#### BRIEF 1
Reproduce the passage of the Putin essay starting at "7 MARCH—We continue" and ending at "of another nation.".
#### BRIEF 2
In the Putin essay, in which journal and issue did the essay first appear?
#### BRIEF 3
Continue the Putin essay from the point where the text stops.

#### SUPPLIED TEXT

_ _ _

"All illusions lost."
'Discerning Vladimir Putin,' Part 2.
7 MARCH—We continue to watch with grave concern as a propaganda operation probably without precedent engulfs Americans (and others) as the Ukraine crisis unfolds. Not in our lifetimes have we witnessed so grotesquely successful an effort to distort events and, most notably, the leader of another nation.
This is Part 2 of “Discerning Vladimir Putin,” an essay we determined to publish in part as a modest counter to the mis– and disinformation published daily in our major newspapers and broadcast on our major networks. We offer these concluding pages in the same spirit.
This essay first appeared in Raritan, the autumn 2018 number of quarterly journal. We have not, once again, updated it or edited out references no longer as pertinent as they were at the time of publication. Certain of the judgments contained in this essay would merit revision. We have not made these. We find it interesting to put the Russian president’s perspectives in 2018 against recent developments, in particular the vision of a new world order Putin shares with Xi Jinping. But we have written no inserts to do so. Our intent is to present a document that conveys a good sense of the Russia’s leader’s thinking and circumstances as they were four years ago, that we might understand him better than we do.
Part 1 of “Discerning Vladimir Putin” can be found here.
By Patrick Lawrence
SOME YEARS AGO, I took a walk in central Moscow with a new acquaintance. It was my first time in the Russian capital, and I remarked on its dignity, the best of its architecture, the pride people took in their dress. I had not expected to see such things. We were along the Lubyansky Proyezd, not far from the Mayakovsky Museum and the old KGB headquarters. The Bolshoi and Red Square were a little farther on.
My companion asked, “Do you know what you would have seen here when the century turned to 2000?”
I did not and said so.
“Empty bottles, syringes, petty thieves, homeless people. Empty lives everywhere.”

_ _ _

#### AVAILABLE DATA
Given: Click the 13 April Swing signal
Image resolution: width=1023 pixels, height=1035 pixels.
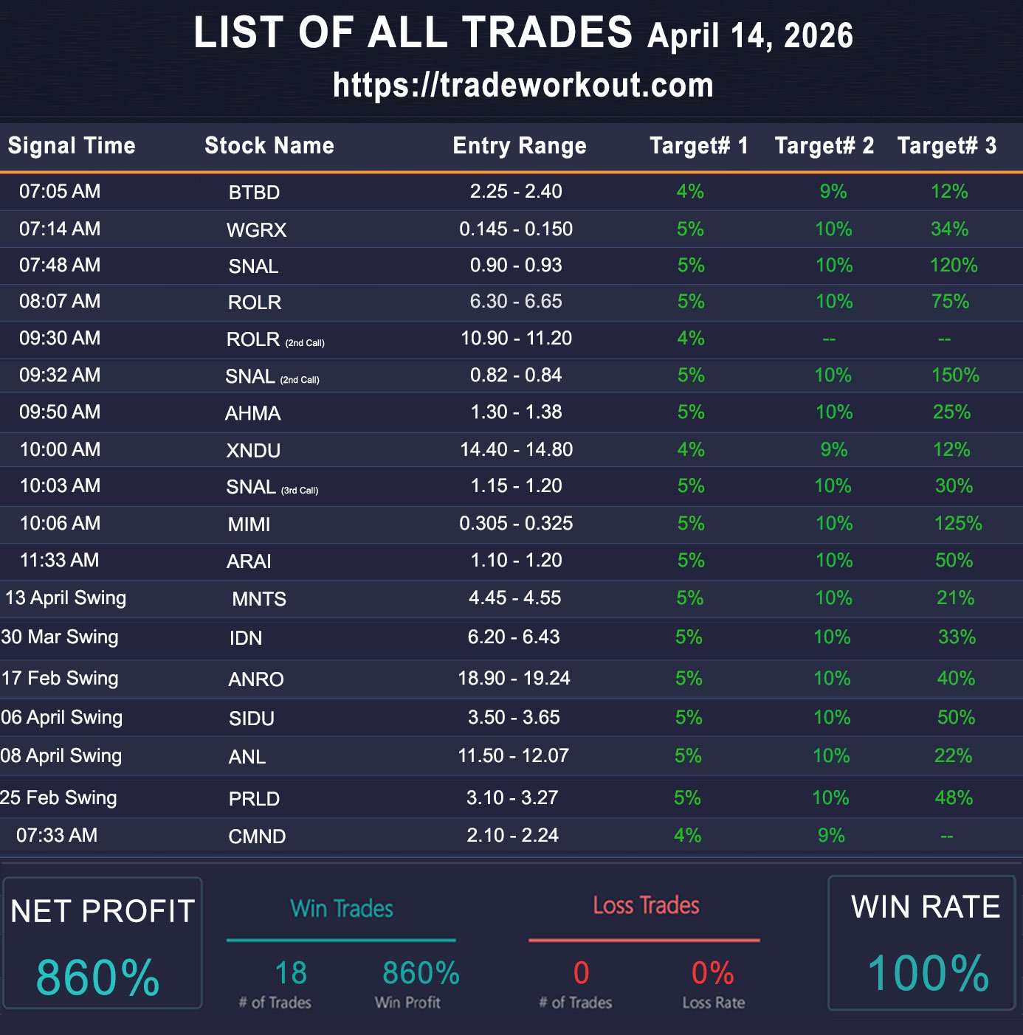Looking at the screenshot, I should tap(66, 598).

_ _ _

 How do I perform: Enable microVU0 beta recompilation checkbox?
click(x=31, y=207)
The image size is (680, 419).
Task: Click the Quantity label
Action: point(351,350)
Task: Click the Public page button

_ _ _

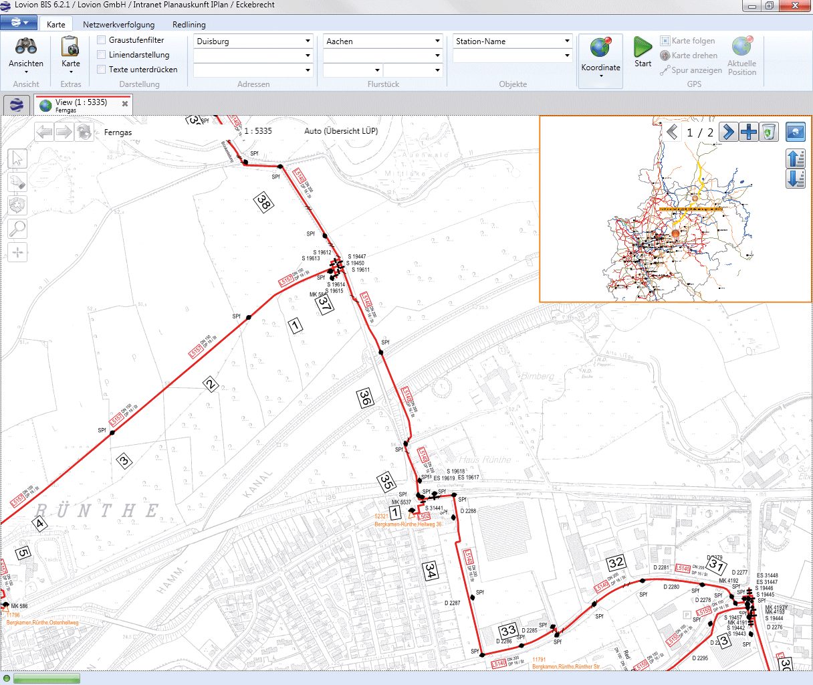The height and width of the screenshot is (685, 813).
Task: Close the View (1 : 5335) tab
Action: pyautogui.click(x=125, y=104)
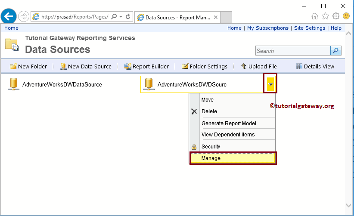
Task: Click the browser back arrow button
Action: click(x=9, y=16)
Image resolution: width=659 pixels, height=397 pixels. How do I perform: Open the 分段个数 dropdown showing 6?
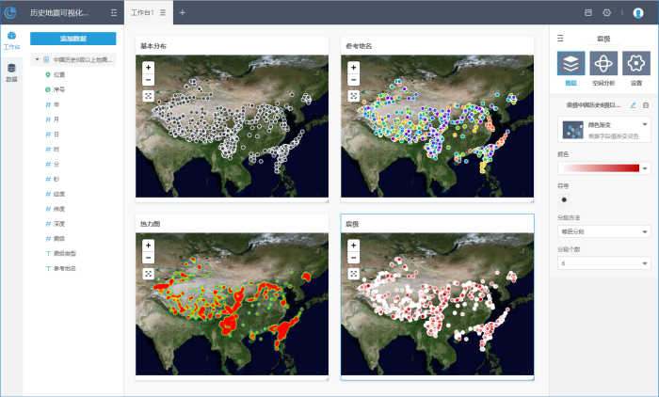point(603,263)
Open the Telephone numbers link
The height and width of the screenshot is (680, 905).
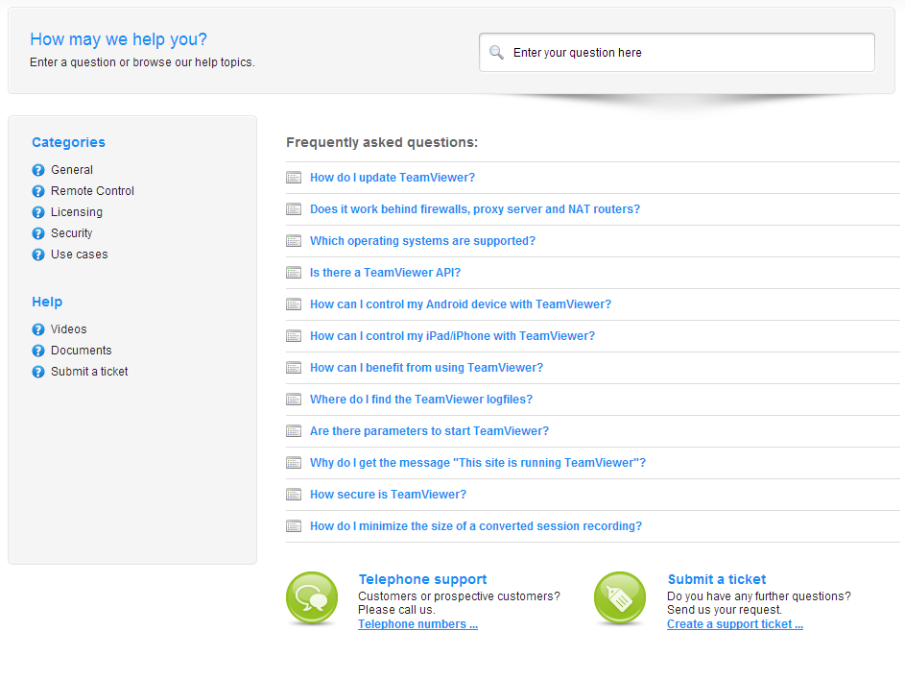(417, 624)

_ _ _

#### ANSWER SPACE 1
7 MARCH—We continue to watch with grave concern as a propaganda operation probably without precedent engulfs Americans (and others) as the Ukraine crisis unfolds. Not in our lifetimes have we witnessed so grotesquely successful an effort to distort events and, most notably, the leader of another nation.

#### ANSWER SPACE 2
It first appeared in Raritan, in the autumn 2018 number.

#### ANSWER SPACE 3
This is a mere snapshot of what Boris Yeltsin handed Vladimir Putin when Yeltsin was effectively chased from office on New Year’s Eve in 1999. Putin won his first presidential election three months later. In the simplest terms, his inheritance was a nation at the edge of collapse for the second time in a decade—the third in less than a century. The facts of the case are well established: Unemployment and poverty rates, while hard to measure, were respectively up to 50 percent and 75 percent. The large middle class of the Soviet era—yes, there was one—was destroyed. There was a “mortality crisis,” as one American scholar put it. Malnutrition, alcohol, drugs, disease, homicide, suicide: These had claimed several million lives, by accepted estimates. Life expectancy dropped by nearly ten years, to less than sixty. Corruption and kleptomania, like the bottles and syringes, were everywhere. The formidable national assets accumulated during the seventy-year Soviet period were—no other word—looted by a combination of local oligarchs and foreign investors.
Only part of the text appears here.